Accounts Receivable (A/R) Management: Key Components and Benefits
A/R is the fundamental part of accounting in business. It represents money owed by customers for services or goods provided on credit. Receivables collection is the main component of A/R management. It has various parts that can be automated to facilitate the process of collection. These include:
- Streamlined process: You can customize workflows for a wide range of customers based on various industries. This way, you can proactively manage invoices, ensuring receivables are paid in a timely fashion.
- Simplified credit management: With an established streamlined process, the capacity to centralize data in one place becomes possible. This allows businesses to make fast decisions about customer credit.
- Efficient and swift payment reconciliation: Invoices and payments should be accurately matched to various banks. This ensures your business has a concise understanding of its cash flow.
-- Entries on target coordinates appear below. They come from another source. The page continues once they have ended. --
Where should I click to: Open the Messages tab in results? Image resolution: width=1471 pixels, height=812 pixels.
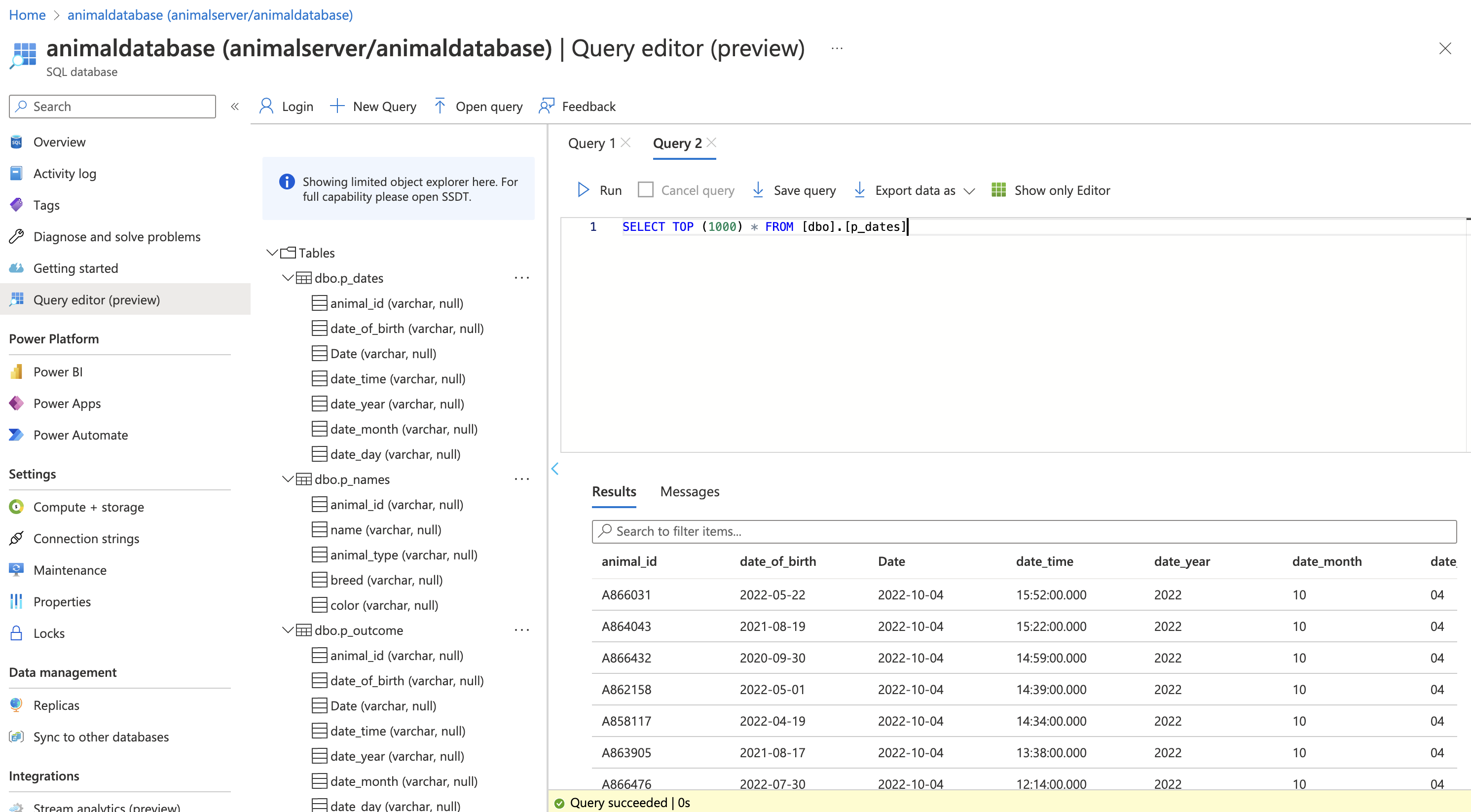tap(689, 492)

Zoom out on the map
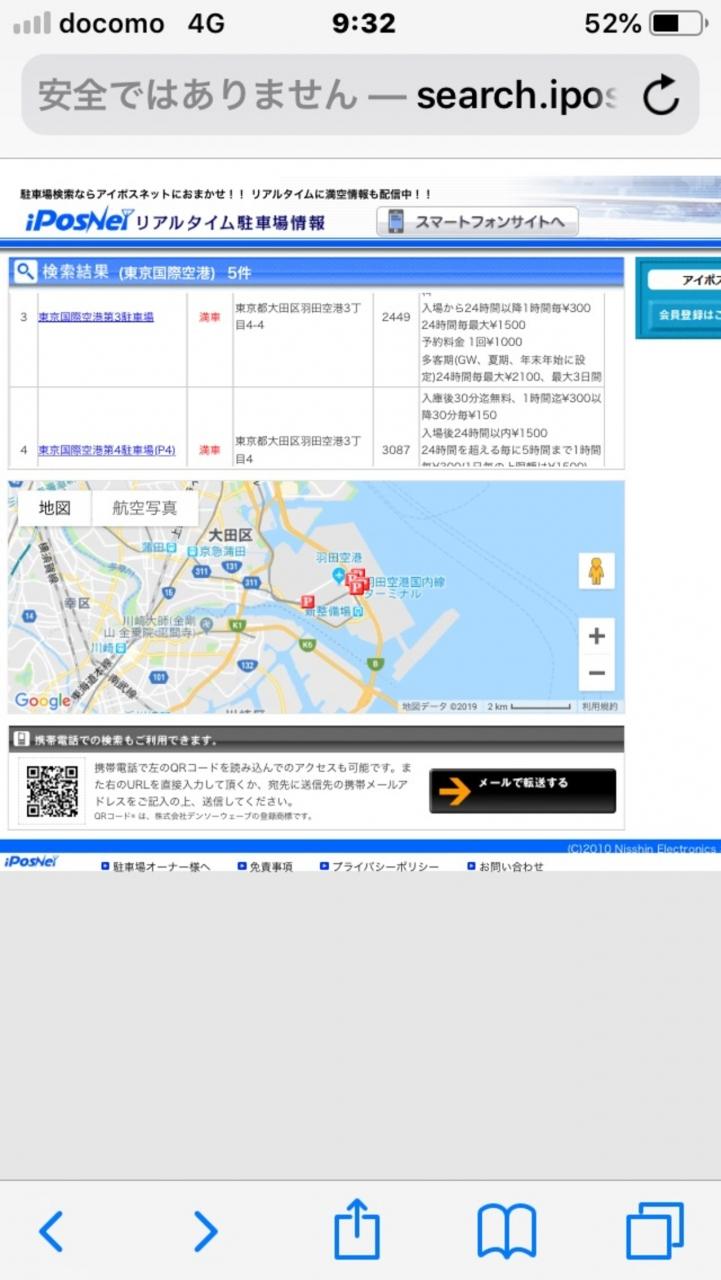tap(596, 673)
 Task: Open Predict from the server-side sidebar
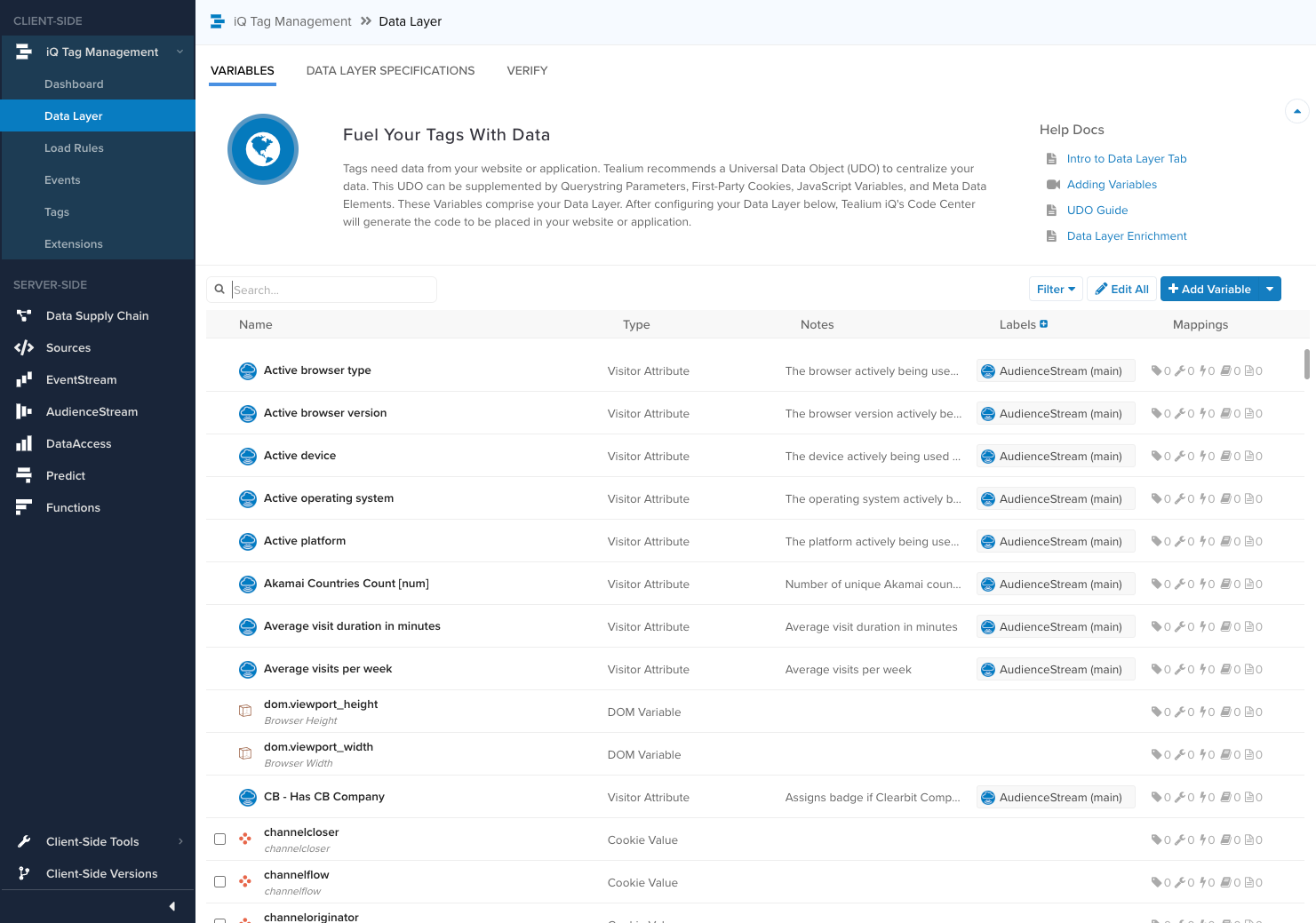coord(24,475)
- Easy and quick payment gateway: To make the payment process easier for customers, it should include options.
- Dispute resolution: Generally, customer disputes involve a long, manual process involving cooperation between various departments and roles in the company. A/R management provides a process that reduces bottlenecks and improves visibility when it comes to dispute resolution.
Professional Debt Recovery Services: Key Components and Benefits
Depending on the timeframe, payment cycle, and industry, receivables can become debt. More proactive methods are now required since the invoice is overdue. Companies turn to debt collection agencies when they have exhausted all methods for timely invoice collection.
Fundamental components of debt collections include:
- Identifying overdue accounts: Certain accounts, such as those with high payment risk or those with the most debt, will require help from a collection agency. This component depends on the debt collection service to have visibility into accounts, so information such as owed amount and aging reports can be viewed.
- Deciding between write-off and collections: Accounts are considered severely delinquent if the due date on their invoices is 60 to 90 days past. In such situations, your A/R department can no longer waste resources on collecting the debt. You have to seek debt recovery services in Houston.
- Legal action: This is the last resort. If you or the services you hire cannot collect the debt owed, you have to take your customer to court.
In-house or Outsource: What do you choose?
In-house management provides complete control over the method. However, most commercial debt collection agencies in Houston, such as Nelson, Cooper & Ortiz, LLC, will customize their processes accordingly.
Now, depending on the timeframe, you have to decide what you should do. Let us look at some of the deciding factors:
- Waste of resources and time: As a business owner, you will face a moment when you realise flexible payments, customized workflows, and dispute management fail when collecting invoices. When these methods don’t work, it’s time to bring in the experts.
- Preserving customer relationships: Many businesses aren’t sure about outsourcing their debt collection because they think debt collection agencies only hire burly men to knock sense (literally) into their customers. This is far from the truth. Most debt collection agencies ensure their processes don’t ruin the relationship between you and your customers.
- Collection agencies have a proven track record: Proactive A/R management processes might only work on some of your customers. The outstanding dues are a lot tougher to collect from other customers. Here, a debt collection agency has a specialization in. They capitalize on their experience with the latter set of customers and thrive in invoice collection.
The world of business is bustling, and the account receivables management is more than a task. It’s the necessity that keeps your cash flow healthy. Whether you use in-house processes or outsource them, make your choice wisely!